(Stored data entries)
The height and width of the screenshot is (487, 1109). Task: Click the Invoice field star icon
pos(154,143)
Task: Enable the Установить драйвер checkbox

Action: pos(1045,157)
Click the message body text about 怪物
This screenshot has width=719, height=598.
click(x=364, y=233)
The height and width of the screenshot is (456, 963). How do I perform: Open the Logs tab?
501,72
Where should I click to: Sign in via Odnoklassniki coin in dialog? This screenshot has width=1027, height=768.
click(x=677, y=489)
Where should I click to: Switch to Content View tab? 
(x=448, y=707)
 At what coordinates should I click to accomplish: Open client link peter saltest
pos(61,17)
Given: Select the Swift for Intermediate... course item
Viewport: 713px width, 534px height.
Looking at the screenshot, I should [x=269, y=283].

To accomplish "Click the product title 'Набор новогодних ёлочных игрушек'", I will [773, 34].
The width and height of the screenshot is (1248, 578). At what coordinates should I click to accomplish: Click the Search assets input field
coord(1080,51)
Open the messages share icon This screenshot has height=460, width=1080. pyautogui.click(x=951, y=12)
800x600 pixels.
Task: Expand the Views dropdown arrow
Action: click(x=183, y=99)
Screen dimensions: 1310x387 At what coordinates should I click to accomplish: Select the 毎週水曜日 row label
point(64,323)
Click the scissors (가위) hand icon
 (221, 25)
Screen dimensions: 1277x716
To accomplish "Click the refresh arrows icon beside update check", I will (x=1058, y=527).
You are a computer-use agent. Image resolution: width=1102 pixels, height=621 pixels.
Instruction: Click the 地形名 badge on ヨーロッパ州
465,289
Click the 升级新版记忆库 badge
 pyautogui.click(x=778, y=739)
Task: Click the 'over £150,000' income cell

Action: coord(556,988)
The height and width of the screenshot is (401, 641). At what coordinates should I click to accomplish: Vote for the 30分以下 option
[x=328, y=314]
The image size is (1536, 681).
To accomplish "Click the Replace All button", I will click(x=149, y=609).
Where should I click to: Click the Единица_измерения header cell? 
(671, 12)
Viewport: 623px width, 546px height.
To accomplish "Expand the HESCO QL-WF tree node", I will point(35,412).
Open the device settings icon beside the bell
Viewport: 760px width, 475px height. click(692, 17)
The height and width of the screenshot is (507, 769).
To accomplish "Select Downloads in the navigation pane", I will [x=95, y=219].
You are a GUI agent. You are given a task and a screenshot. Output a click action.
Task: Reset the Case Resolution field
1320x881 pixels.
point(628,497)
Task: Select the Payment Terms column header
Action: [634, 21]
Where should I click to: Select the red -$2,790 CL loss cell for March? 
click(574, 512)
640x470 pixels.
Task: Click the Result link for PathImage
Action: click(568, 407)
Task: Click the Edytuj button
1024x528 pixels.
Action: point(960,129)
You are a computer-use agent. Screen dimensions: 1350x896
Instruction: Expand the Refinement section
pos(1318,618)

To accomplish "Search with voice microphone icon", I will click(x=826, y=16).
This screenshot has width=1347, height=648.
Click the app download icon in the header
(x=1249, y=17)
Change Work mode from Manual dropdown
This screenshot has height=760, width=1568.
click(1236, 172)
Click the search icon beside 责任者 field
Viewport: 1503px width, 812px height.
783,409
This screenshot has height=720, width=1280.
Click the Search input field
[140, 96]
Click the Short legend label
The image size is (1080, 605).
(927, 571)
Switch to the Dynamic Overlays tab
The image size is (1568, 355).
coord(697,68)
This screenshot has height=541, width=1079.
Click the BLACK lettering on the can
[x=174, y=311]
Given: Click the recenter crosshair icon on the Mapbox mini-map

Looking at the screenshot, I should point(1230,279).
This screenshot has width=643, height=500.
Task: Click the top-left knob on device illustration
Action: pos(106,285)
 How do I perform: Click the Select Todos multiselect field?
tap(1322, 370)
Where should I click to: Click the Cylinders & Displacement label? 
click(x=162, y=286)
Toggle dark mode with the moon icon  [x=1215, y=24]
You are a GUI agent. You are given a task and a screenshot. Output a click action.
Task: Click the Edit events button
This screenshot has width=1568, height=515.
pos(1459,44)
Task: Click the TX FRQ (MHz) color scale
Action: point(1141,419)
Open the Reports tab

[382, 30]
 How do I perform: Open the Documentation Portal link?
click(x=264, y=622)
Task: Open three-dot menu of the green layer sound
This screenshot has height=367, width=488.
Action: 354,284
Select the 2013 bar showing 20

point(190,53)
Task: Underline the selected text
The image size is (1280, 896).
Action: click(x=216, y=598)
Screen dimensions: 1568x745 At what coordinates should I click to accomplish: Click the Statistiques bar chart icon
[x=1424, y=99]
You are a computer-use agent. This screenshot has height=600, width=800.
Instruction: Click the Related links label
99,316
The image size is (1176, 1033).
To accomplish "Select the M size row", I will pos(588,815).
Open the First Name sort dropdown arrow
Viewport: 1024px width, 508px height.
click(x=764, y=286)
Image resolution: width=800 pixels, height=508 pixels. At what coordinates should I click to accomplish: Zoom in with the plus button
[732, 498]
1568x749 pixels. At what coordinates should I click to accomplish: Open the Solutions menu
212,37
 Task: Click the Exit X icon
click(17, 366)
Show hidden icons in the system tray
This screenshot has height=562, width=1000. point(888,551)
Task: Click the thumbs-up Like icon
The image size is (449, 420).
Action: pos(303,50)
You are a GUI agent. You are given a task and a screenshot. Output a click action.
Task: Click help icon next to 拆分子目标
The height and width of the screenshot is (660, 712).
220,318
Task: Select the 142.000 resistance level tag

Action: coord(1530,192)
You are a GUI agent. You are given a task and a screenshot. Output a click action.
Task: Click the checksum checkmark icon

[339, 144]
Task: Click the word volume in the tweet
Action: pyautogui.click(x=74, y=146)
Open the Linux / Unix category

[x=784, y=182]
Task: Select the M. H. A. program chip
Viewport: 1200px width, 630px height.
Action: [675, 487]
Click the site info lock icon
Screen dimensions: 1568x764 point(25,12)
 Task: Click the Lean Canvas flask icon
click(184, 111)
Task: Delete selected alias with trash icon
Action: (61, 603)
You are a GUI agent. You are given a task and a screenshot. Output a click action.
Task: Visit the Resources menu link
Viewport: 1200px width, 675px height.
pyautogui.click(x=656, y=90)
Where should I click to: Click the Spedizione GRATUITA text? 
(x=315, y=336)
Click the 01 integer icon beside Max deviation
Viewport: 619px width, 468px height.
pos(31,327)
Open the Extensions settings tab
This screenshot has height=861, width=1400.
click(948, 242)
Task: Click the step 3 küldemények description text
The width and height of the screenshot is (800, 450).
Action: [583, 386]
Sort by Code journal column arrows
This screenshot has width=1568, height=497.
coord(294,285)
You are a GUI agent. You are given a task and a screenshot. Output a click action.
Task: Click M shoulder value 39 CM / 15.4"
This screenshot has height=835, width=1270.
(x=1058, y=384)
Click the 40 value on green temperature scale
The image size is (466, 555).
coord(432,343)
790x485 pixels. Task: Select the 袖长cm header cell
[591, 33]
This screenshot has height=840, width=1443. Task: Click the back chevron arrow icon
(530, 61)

*EXERCISE AIM:*
Repeat all the records without altering a single word.

*COMPLETED EXERCISE:*
The height and width of the screenshot is (487, 1109). Task: Click the Invoice field star icon
pos(154,143)
Task: Enable the Установить драйвер checkbox

Action: pos(1045,157)
Click the message body text about 怪物
This screenshot has width=719, height=598.
click(x=364, y=233)
The height and width of the screenshot is (456, 963). How do I perform: Open the Logs tab?
501,72
Where should I click to: Sign in via Odnoklassniki coin in dialog? This screenshot has width=1027, height=768.
click(x=677, y=489)
Where should I click to: Switch to Content View tab? 
(x=448, y=707)
 At what coordinates should I click to accomplish: Open client link peter saltest
pos(61,17)
Given: Select the Swift for Intermediate... course item
Viewport: 713px width, 534px height.
Looking at the screenshot, I should [x=269, y=283].

To accomplish "Click the product title 'Набор новогодних ёлочных игрушек'", I will [773, 34].
The width and height of the screenshot is (1248, 578). At what coordinates should I click to accomplish: Click the Search assets input field
coord(1080,51)
Open the messages share icon This screenshot has height=460, width=1080. pyautogui.click(x=951, y=12)
800x600 pixels.
Task: Expand the Views dropdown arrow
Action: click(x=183, y=99)
Screen dimensions: 1310x387 At what coordinates should I click to accomplish: Select the 毎週水曜日 row label
point(64,323)
Click the scissors (가위) hand icon
 (221, 25)
Screen dimensions: 1277x716
To accomplish "Click the refresh arrows icon beside update check", I will (x=1058, y=527).
You are a computer-use agent. Image resolution: width=1102 pixels, height=621 pixels.
Instruction: Click the 地形名 badge on ヨーロッパ州
465,289
Click the 升级新版记忆库 badge
 pyautogui.click(x=778, y=739)
Task: Click the 'over £150,000' income cell

Action: coord(556,988)
The height and width of the screenshot is (401, 641). At what coordinates should I click to accomplish: Vote for the 30分以下 option
[x=328, y=314]
The image size is (1536, 681).
To accomplish "Click the Replace All button", I will click(x=149, y=609).
Where should I click to: Click the Единица_измерения header cell? 
(671, 12)
Viewport: 623px width, 546px height.
To accomplish "Expand the HESCO QL-WF tree node", I will point(35,412).
Open the device settings icon beside the bell
Viewport: 760px width, 475px height. click(692, 17)
The height and width of the screenshot is (507, 769).
To accomplish "Select Downloads in the navigation pane", I will [x=95, y=219].
You are a GUI agent. You are given a task and a screenshot. Output a click action.
Task: Reset the Case Resolution field
1320x881 pixels.
point(628,497)
Task: Select the Payment Terms column header
Action: [634, 21]
Where should I click to: Select the red -$2,790 CL loss cell for March? 
click(574, 512)
640x470 pixels.
Task: Click the Result link for PathImage
Action: click(568, 407)
Task: Click the Edytuj button
1024x528 pixels.
Action: point(960,129)
You are a computer-use agent. Screen dimensions: 1350x896
Instruction: Expand the Refinement section
pos(1318,618)

To accomplish "Search with voice microphone icon", I will click(x=826, y=16).
This screenshot has width=1347, height=648.
Click the app download icon in the header
(x=1249, y=17)
Change Work mode from Manual dropdown
This screenshot has height=760, width=1568.
click(1236, 172)
Click the search icon beside 责任者 field
Viewport: 1503px width, 812px height.
783,409
This screenshot has height=720, width=1280.
Click the Search input field
[140, 96]
Click the Short legend label
The image size is (1080, 605).
(927, 571)
Switch to the Dynamic Overlays tab
The image size is (1568, 355).
coord(697,68)
This screenshot has height=541, width=1079.
Click the BLACK lettering on the can
[x=174, y=311]
Given: Click the recenter crosshair icon on the Mapbox mini-map

Looking at the screenshot, I should point(1230,279).
This screenshot has width=643, height=500.
Task: Click the top-left knob on device illustration
Action: pos(106,285)
 How do I perform: Click the Select Todos multiselect field?
tap(1322, 370)
Where should I click to: Click the Cylinders & Displacement label? 
click(x=162, y=286)
Toggle dark mode with the moon icon  [x=1215, y=24]
You are a GUI agent. You are given a task and a screenshot. Output a click action.
Task: Click the Edit events button
This screenshot has width=1568, height=515.
pos(1459,44)
Task: Click the TX FRQ (MHz) color scale
Action: point(1141,419)
Open the Reports tab

[382, 30]
 How do I perform: Open the Documentation Portal link?
click(x=264, y=622)
Task: Open three-dot menu of the green layer sound
This screenshot has height=367, width=488.
Action: 354,284
Select the 2013 bar showing 20

point(190,53)
Task: Underline the selected text
The image size is (1280, 896).
Action: click(x=216, y=598)
Screen dimensions: 1568x745 At what coordinates should I click to accomplish: Click the Statistiques bar chart icon
[x=1424, y=99]
You are a computer-use agent. This screenshot has height=600, width=800.
Instruction: Click the Related links label
99,316
The image size is (1176, 1033).
To accomplish "Select the M size row", I will pos(588,815).
Open the First Name sort dropdown arrow
Viewport: 1024px width, 508px height.
click(x=764, y=286)
Image resolution: width=800 pixels, height=508 pixels. At what coordinates should I click to accomplish: Zoom in with the plus button
[732, 498]
1568x749 pixels. At what coordinates should I click to accomplish: Open the Solutions menu
212,37
 Task: Click the Exit X icon
click(17, 366)
Show hidden icons in the system tray
This screenshot has height=562, width=1000. point(888,551)
Task: Click the thumbs-up Like icon
The image size is (449, 420).
Action: pos(303,50)
You are a GUI agent. You are given a task and a screenshot. Output a click action.
Task: Click help icon next to 拆分子目标
The height and width of the screenshot is (660, 712).
220,318
Task: Select the 142.000 resistance level tag

Action: coord(1530,192)
You are a GUI agent. You are given a task and a screenshot. Output a click action.
Task: Click the checksum checkmark icon

[339, 144]
Task: Click the word volume in the tweet
Action: pyautogui.click(x=74, y=146)
Open the Linux / Unix category

[x=784, y=182]
Task: Select the M. H. A. program chip
Viewport: 1200px width, 630px height.
Action: [675, 487]
Click the site info lock icon
Screen dimensions: 1568x764 point(25,12)
 Task: Click the Lean Canvas flask icon
click(184, 111)
Task: Delete selected alias with trash icon
Action: (61, 603)
You are a GUI agent. You are given a task and a screenshot. Output a click action.
Task: Visit the Resources menu link
Viewport: 1200px width, 675px height.
pyautogui.click(x=656, y=90)
Where should I click to: Click the Spedizione GRATUITA text? 
(x=315, y=336)
Click the 01 integer icon beside Max deviation
Viewport: 619px width, 468px height.
pos(31,327)
Open the Extensions settings tab
This screenshot has height=861, width=1400.
click(948, 242)
Task: Click the step 3 küldemények description text
The width and height of the screenshot is (800, 450).
Action: [583, 386]
Sort by Code journal column arrows
This screenshot has width=1568, height=497.
coord(294,285)
You are a GUI agent. You are given a task and a screenshot. Output a click action.
Task: Click M shoulder value 39 CM / 15.4"
This screenshot has height=835, width=1270.
(x=1058, y=384)
Click the 40 value on green temperature scale
The image size is (466, 555).
coord(432,343)
790x485 pixels. Task: Select the 袖长cm header cell
[591, 33]
This screenshot has height=840, width=1443. Task: Click the back chevron arrow icon
(530, 61)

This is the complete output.